2023-07-27 Thread wenchen
This is an automated email from the ASF dual-hosted git repository.

wenchen pushed a commit to branch branch-3.5
in repository https://gitbox.apache.org/repos/asf/spark.git


The following commit(s) were added to refs/heads/branch-3.5 by this push:
 new 48494e1fa49 [SPARK-44505][SQL] Provide override for columnar support 
in Scan for DSv2
48494e1fa49 is described below

commit 48494e1fa49e93239a3fb240e7fdbce015f5cc0c
Author: Martin Grund 
AuthorDate: Thu Jul 27 20:53:43 2023 +0800

[SPARK-44505][SQL] Provide override for columnar support in Scan for DSv2

### What changes were proposed in this pull request?
Previously, when a new DSv2 data source is implemented during planning, it 
will always call `BatchScanExec:supportsColumnar` which will in turn iterate 
over all input partitions to check if they support columnar or not.

When the `planInputPartitions` method is expensive this can be problematic. 
This patch adds an option to the Scan interface that allows specifying a 
default value. For backward compatibility the default value provided by the 
Scan interface is partition defined, but a Scan can change it accordingly.
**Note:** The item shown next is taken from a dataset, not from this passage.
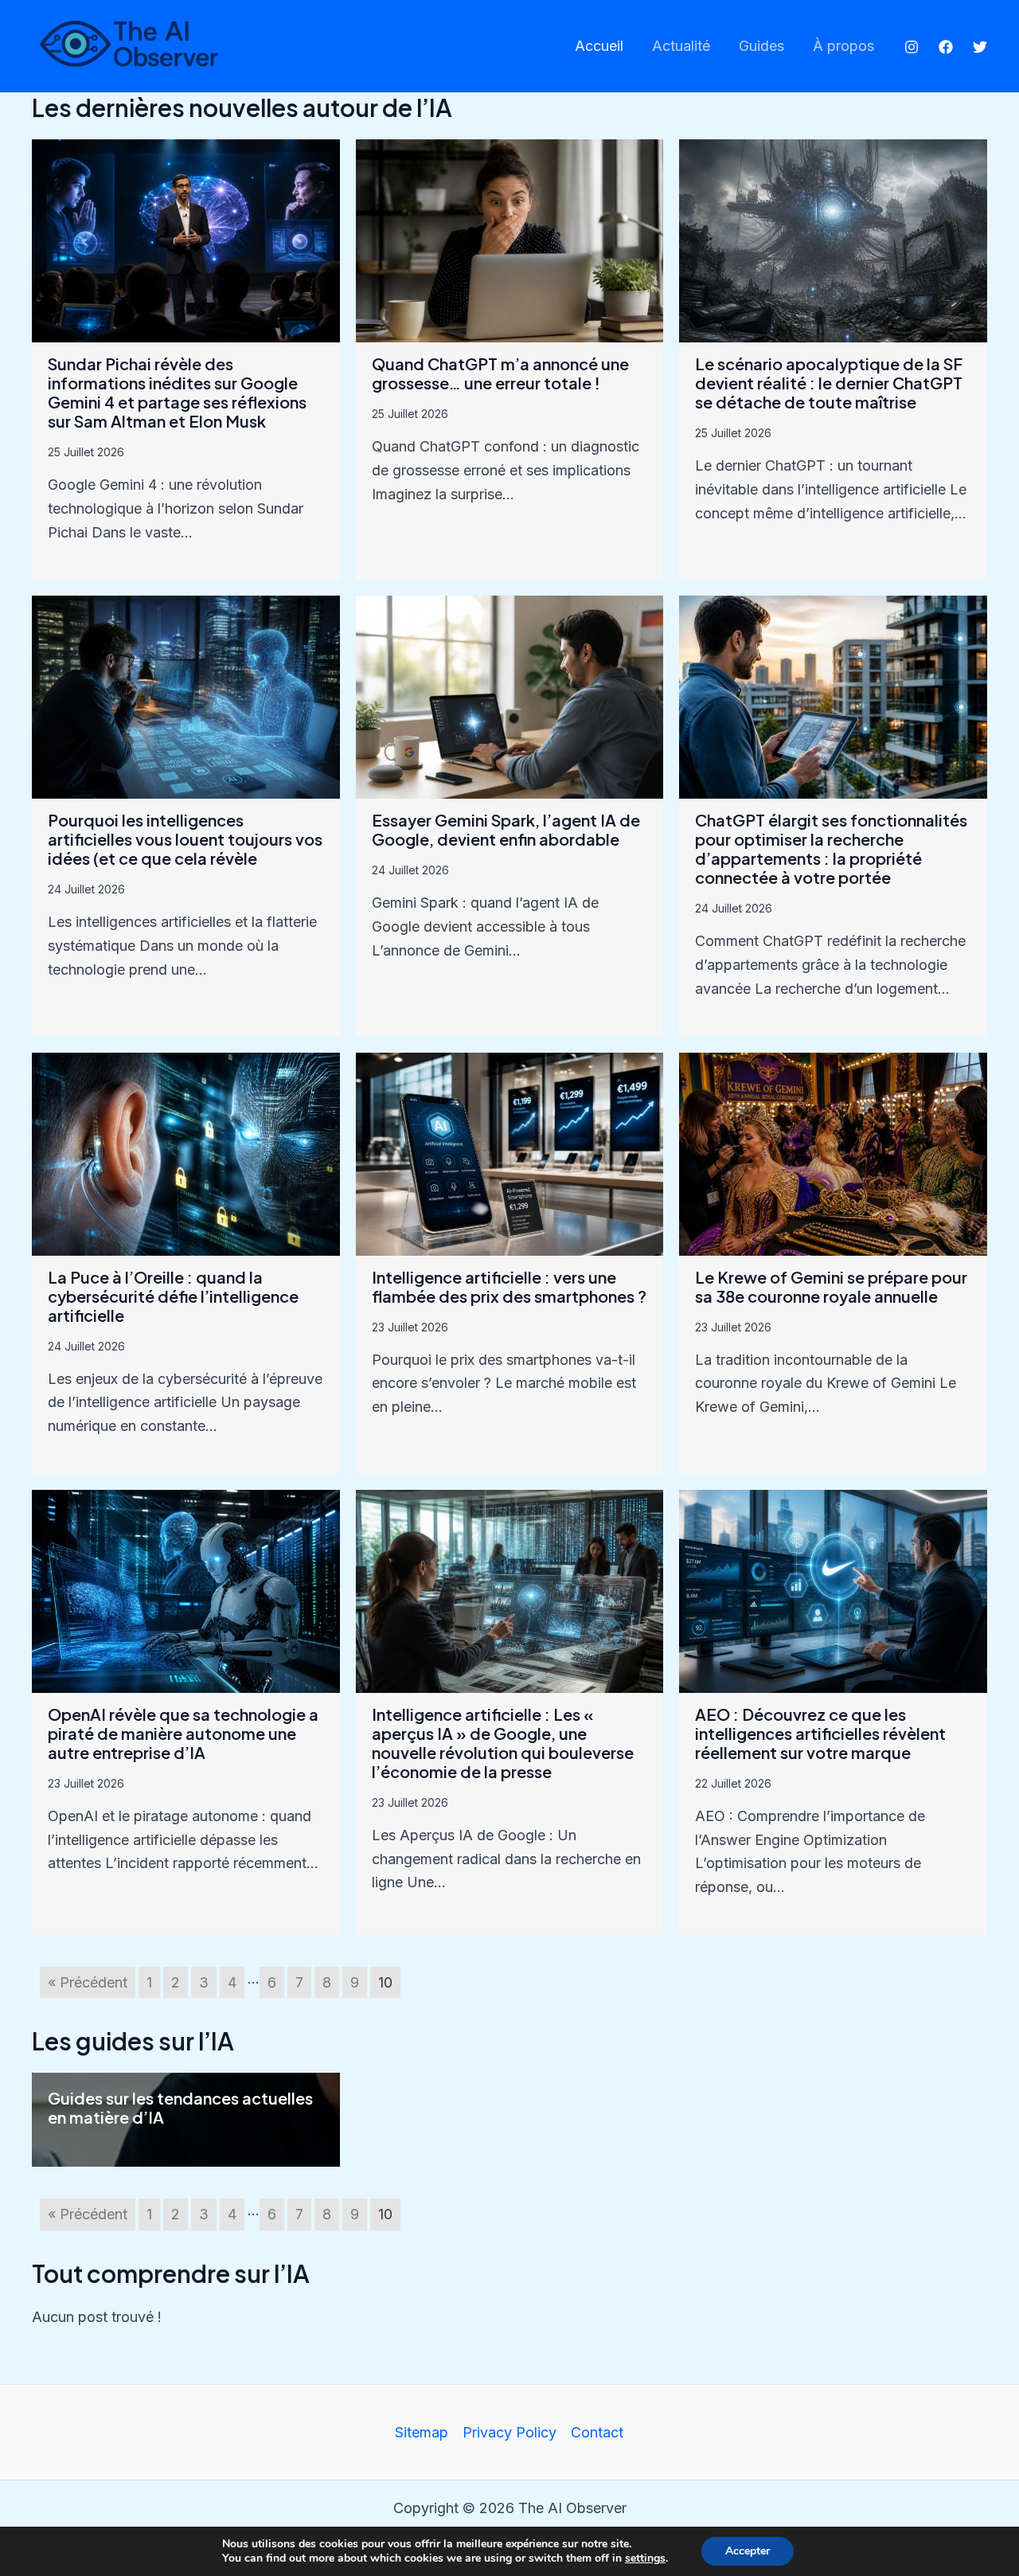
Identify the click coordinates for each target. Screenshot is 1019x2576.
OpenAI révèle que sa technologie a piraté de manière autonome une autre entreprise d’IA (183, 1733)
To fully support the changes of this PR, the following additional changes 
had to be done:

* `DataSourceV2ScanExecBase::outputPartitioning` removed the case for 
single partitions.
* `lazyval DataSourceV2ScanExecBase::groupedPartitions` added a special 
check for empty key group partitioning so that the simple case does not trigger 
a materialization of the input partitions during planning.

Additionally:
* Fixes similar issues as https://github.com/apache/spark/pull/40004

### Why are the changes needed?
Avoid costly operations during explain operations.

### Does this PR introduce _any_ user-facing change?
Np

### How was this patch tested?
Added new UT.

Closes #42099 from grundprinzip/SPARK-44505.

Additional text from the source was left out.